Equestrian sports can be a very mathematically-rich field. Initial research resulted in the following findings. An interesting physics study discussed horse take-off angle (40-45 degrees for a 63-inch fence), rider and horse weight (1,100 pounds for the studied horse), length of the jump (15.7 feet including the width of the jump), height of the jump (63 inches/5 feet 3 inches), the horse’s approach speed (8.3 mph) and how long the horse and rider are in the air (0.7 seconds) . Another curious study discussed how the surface area of a horse can be modeled with integrals using Calculus . There exists some scholarly research on performance analysis and certain factors of international showjumpers, but from a review of these abstracts (what was available), it appeared the authors focused more on horse physiology and types of faults as they related to individual jump characteristics (combination fences versus water jumps, etc.) [3,4]. These articles were reviewed to examine existing research in the field, but were not used for the mathematical analysis below.

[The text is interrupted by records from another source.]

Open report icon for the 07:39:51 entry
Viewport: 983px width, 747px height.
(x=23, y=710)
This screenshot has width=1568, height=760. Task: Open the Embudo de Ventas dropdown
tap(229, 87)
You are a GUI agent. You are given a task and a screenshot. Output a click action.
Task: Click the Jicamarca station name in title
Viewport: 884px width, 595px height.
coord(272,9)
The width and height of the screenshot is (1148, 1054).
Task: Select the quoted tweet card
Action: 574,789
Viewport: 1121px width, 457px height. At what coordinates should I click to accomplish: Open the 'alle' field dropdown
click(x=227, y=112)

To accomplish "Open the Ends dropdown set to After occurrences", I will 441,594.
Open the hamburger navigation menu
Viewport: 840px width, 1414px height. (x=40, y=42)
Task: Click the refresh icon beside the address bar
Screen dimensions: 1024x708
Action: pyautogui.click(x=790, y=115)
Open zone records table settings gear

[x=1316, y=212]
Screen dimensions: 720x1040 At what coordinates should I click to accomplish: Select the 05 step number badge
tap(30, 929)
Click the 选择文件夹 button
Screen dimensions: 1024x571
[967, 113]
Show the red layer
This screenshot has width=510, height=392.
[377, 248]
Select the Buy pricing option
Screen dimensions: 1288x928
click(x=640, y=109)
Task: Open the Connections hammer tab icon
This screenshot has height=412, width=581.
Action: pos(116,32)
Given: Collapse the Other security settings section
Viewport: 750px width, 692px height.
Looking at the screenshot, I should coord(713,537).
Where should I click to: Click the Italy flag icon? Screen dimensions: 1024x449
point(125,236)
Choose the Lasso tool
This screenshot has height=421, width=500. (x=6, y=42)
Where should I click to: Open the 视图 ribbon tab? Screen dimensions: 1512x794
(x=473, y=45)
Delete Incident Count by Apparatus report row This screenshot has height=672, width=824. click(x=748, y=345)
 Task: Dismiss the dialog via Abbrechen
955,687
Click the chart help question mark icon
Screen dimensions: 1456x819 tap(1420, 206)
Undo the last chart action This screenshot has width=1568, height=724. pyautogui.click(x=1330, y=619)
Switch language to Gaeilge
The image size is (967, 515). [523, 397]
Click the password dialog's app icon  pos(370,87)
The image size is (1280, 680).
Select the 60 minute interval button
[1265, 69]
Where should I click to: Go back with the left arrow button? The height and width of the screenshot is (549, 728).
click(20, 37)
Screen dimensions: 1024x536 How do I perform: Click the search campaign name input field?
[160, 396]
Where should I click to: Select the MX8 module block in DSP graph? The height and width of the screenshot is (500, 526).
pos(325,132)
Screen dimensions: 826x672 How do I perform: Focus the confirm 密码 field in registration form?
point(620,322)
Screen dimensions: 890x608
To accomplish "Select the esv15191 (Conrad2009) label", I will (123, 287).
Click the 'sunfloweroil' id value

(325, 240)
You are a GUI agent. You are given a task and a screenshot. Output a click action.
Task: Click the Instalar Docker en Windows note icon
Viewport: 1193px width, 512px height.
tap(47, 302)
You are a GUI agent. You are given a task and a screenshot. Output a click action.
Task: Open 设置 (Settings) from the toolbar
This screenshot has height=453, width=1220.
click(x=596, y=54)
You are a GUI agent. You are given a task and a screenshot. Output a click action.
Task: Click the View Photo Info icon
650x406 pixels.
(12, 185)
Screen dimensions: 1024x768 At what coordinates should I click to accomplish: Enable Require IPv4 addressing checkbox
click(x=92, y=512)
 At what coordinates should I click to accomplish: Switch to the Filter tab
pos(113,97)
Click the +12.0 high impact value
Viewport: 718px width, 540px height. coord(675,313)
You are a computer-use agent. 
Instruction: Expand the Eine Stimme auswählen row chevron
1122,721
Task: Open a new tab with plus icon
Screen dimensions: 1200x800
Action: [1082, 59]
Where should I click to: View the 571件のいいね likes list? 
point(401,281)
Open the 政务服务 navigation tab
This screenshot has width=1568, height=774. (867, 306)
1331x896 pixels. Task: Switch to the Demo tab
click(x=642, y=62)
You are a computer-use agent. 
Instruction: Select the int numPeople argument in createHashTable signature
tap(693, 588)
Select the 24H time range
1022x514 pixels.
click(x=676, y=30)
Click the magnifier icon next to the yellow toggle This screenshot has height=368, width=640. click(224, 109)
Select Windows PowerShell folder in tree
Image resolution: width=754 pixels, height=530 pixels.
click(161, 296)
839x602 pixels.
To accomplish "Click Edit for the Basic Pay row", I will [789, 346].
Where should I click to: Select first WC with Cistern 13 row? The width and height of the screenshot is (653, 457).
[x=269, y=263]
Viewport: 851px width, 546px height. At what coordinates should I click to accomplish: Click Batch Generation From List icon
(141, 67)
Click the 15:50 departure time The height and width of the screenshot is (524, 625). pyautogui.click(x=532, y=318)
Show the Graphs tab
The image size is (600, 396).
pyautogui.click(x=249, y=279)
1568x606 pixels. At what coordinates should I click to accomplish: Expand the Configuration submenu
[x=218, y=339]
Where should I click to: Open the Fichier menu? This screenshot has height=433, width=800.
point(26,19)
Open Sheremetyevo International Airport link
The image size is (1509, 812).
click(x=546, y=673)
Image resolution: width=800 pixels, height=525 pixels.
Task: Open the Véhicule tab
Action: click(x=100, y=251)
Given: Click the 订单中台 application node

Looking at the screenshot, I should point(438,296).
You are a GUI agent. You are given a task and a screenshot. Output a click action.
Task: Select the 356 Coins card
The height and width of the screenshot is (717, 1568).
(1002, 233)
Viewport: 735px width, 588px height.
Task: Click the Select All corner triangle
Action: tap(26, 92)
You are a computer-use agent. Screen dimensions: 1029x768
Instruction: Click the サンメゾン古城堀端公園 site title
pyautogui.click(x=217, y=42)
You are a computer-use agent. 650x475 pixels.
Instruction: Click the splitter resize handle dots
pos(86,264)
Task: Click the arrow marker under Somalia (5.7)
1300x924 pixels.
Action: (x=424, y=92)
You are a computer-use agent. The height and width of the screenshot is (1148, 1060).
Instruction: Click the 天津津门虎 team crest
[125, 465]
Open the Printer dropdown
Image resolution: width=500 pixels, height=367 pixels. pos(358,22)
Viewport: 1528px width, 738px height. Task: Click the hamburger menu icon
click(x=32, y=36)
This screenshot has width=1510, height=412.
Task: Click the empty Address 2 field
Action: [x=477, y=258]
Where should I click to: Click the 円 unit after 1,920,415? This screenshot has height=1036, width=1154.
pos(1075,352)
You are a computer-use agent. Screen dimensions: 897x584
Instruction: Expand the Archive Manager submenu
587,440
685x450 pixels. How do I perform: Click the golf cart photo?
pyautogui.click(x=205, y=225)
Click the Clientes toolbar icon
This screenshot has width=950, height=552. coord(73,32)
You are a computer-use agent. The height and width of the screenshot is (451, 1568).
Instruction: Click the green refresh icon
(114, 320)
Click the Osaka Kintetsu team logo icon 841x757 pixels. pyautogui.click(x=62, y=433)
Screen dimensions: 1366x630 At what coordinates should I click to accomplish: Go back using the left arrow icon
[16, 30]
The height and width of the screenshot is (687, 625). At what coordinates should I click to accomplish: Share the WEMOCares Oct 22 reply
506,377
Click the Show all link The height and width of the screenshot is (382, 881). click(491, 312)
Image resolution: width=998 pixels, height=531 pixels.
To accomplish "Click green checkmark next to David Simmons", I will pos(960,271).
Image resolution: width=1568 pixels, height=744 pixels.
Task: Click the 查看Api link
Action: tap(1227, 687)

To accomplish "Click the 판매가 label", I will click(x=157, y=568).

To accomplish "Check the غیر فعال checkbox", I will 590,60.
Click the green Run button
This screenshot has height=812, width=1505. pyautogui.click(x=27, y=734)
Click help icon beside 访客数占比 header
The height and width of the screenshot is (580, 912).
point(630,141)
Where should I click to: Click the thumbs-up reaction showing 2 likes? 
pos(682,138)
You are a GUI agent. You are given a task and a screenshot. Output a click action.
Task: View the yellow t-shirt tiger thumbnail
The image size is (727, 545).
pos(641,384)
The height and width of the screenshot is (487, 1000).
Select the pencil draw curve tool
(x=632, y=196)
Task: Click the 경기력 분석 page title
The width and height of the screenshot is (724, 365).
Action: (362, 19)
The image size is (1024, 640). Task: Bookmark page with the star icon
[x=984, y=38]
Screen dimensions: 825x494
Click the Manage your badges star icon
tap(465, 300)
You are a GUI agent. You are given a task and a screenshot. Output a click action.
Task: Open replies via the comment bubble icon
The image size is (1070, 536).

There is a significant amount of mathematics that goes into both the design and execution of a show jumping course. Jumps need to be designed proportionally for the horse’s physical ability and vision so that the horse can accurately judge if it is an obstacle it can clear; if not it will refuse, which means abruptly halting or stepping sideways. Riders review the course in advance of the competition. They walk a course prior to riding it using an estimated length for the human stride as a measurement so that they can count the horse strides needed in between jumps, as explained visually in Figure 1 . During the round, the horse and rider need to calculate various elements of the course to avoid knocking down a pole and to be able to complete the course under the time allotted to avoid a time fault. They can also incur a touch fault for the horse clipping its hooves on the top pole but not knocking it down. These elements include the number of strides, a straight or angular approach to the jump, the gait of the horse in between jumps, the sharpness of the turn to aim at a jump, and how centered the jump is on the pole . Horses can even be trained to take the jump at a non-perpendicular angle with an experienced rider . Figure 1: Diagram explaining stride length counting. Each triangle is a three-foot human stride. A horse needs an estimated six feet to take-off or land from a jump, or one star. One rectangle is four human strides, or 12 feet, which is one horse’s stride .

## Data

This study was conducted using event statistics from the database of the Federation Equestre Internationale (FEI), the world governing body for equestrian sports [7,8]. A sampling of ten European World Cup competitions was randomly selected from 2019, with 2018 competitions selected for comparison purposes. The competitions were from the CSI5* level, which are the World Cup competitions with the highest winnings (\$177,000-\$270,000 in total winnings based on the location). The competition field for each event ranged from 31-38 competitors, and some horses and riders were found in multiple events, with each performance from each event being counted as one. The size of this study was 355 performances researched for 2018 and 334 performances researched for 2019; performances were entered into an Excel spreadsheet for further study. Due to time restrictions for this study, all 2019 competitions were not examined, given there were a total of 102 global and 27 European competitions that year. The studied events, listed below in Table 1, spanned two different seasons, 2018-2019 and 2019-2020. Each World Cup series season runs from fall to spring with a final culminating World Cup event in April. Revenue for the events is collected through entry fees (\$550-670 per horse) and spectator tickets. Only one or two of the events allowed betting . Table 1: 2019 World Cup European events studied, World Cup Final was not included in the study, but is shown in the table to delineate the end of the season .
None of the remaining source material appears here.